Using Python on Orca #

Python is a programming language that is easy to learn, easy to use, and easy to integrate with other software. It is widely used by researchers because of the rich libraries available for math and science. Python trades performance for ease of development.

This page is concerned with how Python is used on the Orca cluster. For a great Python tutorial on how to use the Python language itself, visit learnpython.org.

Getting Started #

What’s the different between Python 2 and Python 3? What is Conda? #

Python 2 is an older version of Python. In general, it is highly recommended to use Python 3 since it has major changes and improvements and has the best support for packages and libraries.

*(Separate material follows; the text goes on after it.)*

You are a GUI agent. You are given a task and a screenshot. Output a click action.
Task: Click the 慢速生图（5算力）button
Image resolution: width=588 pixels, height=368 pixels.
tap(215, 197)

Miniconda is deprecated, use Conda or Mamba from the provided Python distribution. Conda is a virtual environment and package manager for Python. Conda is not a prefered environment, see Virtual Environments below.

Loading the Python environment module #

Python 3 is installed by default to all Linux machines, so it is available on all of OIT-RC’s Linux systems as well. Again, using Python 2 is highly discouraged, unless it is needed for older code. Upon logging in to a system you can check the python version.

$ /usr/bin/python --version
Python 3.9.18

It is recommended to load the module for python to get the most complete set of math and science libraries.

$ module load python
$ python --version
Python 3.9.19 :: Intel Corporation

The OS provided /usr/bin/python3 will still provide Python 3 but will not have conda or mamba nor all the science, data, and math libraries.

The python module, which provides /software/python/intel/3.9.19/intelpython3/bin/python, is recommended as it has the best performance and solid support, plus most all math, science, and data packages have been added.
If some software or package being used requires a certain version of Python 3, then a virtual environment is recommended, either venv or uv, see below.

Virtual Environments #

Virtual environments are how individual users can install and load different sets of packages as needed into a small, clean, and self-contained environment that is easy to use for you and others on your project.

Virtual Environment Using `venv` (Recommended) #

The preferred way of using virtual environments in Python is with the venv package.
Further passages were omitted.